**WHAT NEEDS TO BE DONE:** Repeat each entry below exactly.

** INPUT MATERIAL follows **

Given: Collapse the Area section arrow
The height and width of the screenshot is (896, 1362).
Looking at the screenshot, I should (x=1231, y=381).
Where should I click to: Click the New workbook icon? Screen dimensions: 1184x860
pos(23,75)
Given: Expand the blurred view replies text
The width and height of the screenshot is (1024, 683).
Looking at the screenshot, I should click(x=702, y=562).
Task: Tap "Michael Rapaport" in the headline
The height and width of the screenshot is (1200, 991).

** End of INPUT MATERIAL **

**COMPLETED EXERCISE:**
Given: Collapse the Area section arrow
The height and width of the screenshot is (896, 1362).
Looking at the screenshot, I should (x=1231, y=381).
Where should I click to: Click the New workbook icon? Screen dimensions: 1184x860
pos(23,75)
Given: Expand the blurred view replies text
The width and height of the screenshot is (1024, 683).
Looking at the screenshot, I should click(x=702, y=562).
Task: Tap "Michael Rapaport" in the headline
The height and width of the screenshot is (1200, 991).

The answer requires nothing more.